Two months before referral, the patient complained of total insomnia, associated with persistent nocturnal nausea, which was unresponsive to oral benzodiazepine treatment. For 2 months, 2 mg of IV lorazepam was required nearly every evening to induce sleep.

One month before referral, 200 U of botulinum toxin were injected into the pylorus. Gastric symptoms were much improved, and a follow-up nuclear scintigraphy revealed a normal gastric-emptying time (70 minutes). However, about 10 days post-injection, nausea and vomiting reappeared and worsened.
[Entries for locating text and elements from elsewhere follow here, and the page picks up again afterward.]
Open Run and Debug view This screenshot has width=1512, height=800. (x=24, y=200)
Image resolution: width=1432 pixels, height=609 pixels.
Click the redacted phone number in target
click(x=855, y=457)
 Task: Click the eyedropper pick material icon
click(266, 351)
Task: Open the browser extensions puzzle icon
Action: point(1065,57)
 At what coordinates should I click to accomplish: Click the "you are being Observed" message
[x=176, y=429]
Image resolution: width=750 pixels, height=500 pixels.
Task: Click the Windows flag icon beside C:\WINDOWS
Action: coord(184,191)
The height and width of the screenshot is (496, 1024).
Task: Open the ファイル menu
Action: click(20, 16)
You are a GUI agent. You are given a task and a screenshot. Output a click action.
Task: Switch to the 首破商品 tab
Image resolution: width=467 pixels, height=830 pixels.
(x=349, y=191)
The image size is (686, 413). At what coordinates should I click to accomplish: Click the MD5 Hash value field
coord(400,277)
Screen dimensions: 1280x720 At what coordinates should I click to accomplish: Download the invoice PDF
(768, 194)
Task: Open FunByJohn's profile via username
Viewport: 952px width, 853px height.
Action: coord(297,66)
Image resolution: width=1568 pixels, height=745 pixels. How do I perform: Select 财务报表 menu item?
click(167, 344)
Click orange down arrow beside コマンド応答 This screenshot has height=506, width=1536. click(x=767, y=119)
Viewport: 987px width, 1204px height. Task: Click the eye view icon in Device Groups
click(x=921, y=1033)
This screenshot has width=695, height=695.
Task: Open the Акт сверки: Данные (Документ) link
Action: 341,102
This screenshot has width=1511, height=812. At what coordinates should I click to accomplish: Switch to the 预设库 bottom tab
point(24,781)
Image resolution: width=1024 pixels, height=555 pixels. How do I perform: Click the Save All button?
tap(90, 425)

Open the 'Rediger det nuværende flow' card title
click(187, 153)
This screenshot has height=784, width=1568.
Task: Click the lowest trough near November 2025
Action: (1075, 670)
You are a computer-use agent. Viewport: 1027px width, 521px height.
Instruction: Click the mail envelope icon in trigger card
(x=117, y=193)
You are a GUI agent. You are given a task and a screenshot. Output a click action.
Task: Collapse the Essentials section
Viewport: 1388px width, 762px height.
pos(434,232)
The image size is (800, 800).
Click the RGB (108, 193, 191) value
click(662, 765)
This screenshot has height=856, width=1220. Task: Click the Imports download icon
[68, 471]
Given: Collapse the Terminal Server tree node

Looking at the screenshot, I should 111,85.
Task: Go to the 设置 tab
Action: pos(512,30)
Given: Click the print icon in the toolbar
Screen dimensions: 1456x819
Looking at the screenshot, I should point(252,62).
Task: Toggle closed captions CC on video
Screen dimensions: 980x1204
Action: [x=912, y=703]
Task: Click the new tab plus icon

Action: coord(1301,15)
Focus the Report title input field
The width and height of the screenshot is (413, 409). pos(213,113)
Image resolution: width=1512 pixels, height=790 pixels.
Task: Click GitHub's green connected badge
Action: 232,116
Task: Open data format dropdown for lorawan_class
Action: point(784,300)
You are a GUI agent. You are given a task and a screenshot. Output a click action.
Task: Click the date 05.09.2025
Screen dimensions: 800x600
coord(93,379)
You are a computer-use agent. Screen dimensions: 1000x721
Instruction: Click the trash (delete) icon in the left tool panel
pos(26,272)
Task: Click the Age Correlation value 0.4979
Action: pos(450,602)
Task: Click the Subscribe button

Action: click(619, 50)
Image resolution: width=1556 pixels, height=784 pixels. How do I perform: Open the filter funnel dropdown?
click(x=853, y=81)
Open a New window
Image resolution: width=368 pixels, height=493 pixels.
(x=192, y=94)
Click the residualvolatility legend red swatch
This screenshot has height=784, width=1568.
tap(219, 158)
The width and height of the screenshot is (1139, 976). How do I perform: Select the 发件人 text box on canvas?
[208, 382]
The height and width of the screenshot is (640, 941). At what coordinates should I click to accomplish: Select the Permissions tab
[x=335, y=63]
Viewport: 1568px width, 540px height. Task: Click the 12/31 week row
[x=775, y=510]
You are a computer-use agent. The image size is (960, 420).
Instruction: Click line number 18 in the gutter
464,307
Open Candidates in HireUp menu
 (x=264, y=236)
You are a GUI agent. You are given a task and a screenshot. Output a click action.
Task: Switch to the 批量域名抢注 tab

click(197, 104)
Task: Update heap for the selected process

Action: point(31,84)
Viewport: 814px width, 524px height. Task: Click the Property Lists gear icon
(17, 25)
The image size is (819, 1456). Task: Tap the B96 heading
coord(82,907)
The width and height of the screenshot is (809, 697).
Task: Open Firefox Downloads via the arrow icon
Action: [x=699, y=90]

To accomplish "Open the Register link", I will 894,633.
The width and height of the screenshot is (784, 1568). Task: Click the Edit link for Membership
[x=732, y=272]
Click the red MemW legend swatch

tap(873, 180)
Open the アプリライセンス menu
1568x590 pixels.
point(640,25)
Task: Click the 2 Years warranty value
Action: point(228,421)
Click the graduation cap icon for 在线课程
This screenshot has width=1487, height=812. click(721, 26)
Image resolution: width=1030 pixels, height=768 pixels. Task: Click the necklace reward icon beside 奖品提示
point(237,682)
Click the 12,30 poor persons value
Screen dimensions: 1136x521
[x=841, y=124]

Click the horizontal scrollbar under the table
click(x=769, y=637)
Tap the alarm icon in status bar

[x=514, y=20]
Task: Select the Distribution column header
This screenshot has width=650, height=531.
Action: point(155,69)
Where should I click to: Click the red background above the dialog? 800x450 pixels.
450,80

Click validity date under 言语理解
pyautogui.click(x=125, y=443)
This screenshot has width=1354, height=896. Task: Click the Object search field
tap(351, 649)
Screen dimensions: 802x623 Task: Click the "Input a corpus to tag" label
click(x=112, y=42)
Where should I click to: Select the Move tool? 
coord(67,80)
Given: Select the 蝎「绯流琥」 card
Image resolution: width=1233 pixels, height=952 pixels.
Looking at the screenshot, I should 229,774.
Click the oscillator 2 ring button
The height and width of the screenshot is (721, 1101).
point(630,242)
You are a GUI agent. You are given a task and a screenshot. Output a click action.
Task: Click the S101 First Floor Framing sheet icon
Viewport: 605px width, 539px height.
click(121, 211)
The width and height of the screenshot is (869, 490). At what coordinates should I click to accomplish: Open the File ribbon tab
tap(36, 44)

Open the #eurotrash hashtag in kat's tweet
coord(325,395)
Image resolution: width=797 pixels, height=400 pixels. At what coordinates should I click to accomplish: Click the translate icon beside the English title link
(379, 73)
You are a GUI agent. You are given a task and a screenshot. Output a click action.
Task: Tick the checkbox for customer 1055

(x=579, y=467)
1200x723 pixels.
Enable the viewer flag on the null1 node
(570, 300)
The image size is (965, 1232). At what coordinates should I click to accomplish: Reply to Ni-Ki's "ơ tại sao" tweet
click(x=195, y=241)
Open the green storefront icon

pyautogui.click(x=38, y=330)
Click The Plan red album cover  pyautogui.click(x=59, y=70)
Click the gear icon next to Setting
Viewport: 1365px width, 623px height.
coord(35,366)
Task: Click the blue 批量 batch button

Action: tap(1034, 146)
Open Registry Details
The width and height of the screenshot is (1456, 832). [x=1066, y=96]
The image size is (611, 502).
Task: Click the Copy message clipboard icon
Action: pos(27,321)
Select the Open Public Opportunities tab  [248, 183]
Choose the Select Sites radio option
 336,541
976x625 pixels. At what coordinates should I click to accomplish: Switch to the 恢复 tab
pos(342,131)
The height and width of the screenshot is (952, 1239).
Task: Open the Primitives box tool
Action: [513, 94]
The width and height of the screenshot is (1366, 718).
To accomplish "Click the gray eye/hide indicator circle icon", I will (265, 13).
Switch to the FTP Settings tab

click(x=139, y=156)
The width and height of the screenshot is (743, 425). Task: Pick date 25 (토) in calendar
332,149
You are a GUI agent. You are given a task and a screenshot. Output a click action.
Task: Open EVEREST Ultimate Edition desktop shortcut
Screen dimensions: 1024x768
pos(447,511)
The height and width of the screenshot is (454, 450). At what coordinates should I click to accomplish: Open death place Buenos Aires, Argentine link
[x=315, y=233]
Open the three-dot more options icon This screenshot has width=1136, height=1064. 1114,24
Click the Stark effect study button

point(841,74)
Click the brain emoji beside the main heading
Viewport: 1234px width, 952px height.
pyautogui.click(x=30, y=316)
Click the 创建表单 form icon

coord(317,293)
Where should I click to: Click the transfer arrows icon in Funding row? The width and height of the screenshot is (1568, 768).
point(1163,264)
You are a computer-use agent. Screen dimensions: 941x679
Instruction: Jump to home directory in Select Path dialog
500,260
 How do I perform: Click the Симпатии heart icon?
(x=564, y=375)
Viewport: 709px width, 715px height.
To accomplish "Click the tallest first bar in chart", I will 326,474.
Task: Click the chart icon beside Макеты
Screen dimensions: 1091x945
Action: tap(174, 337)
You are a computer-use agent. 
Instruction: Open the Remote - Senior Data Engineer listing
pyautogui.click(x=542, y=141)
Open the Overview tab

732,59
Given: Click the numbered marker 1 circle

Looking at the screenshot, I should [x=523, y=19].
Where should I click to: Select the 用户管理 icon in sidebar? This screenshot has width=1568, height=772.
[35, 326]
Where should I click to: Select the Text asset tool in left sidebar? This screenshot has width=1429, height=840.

The symptoms were unresponsive to the addition of 6 mg of perphenazine (a dopamine antagonist), and the patient could tolerate neither solid nor liquid foods. Follow-up endoscopy showed a large quantity of food still in the stomach after a 16-hour fast, suggesting the recurrence of delayed gastric emptying. The patient started total parenteral nutrition for 7 days, while oral intake (except for oral medications with water) was disallowed. Vomiting resolved with this maneuver, but intermittent nausea persisted, and the patient developed hyponatremia and hypoalbuminemia. When a liquid diet was reintroduced, vomiting and abdominal bloating recurred and worsened.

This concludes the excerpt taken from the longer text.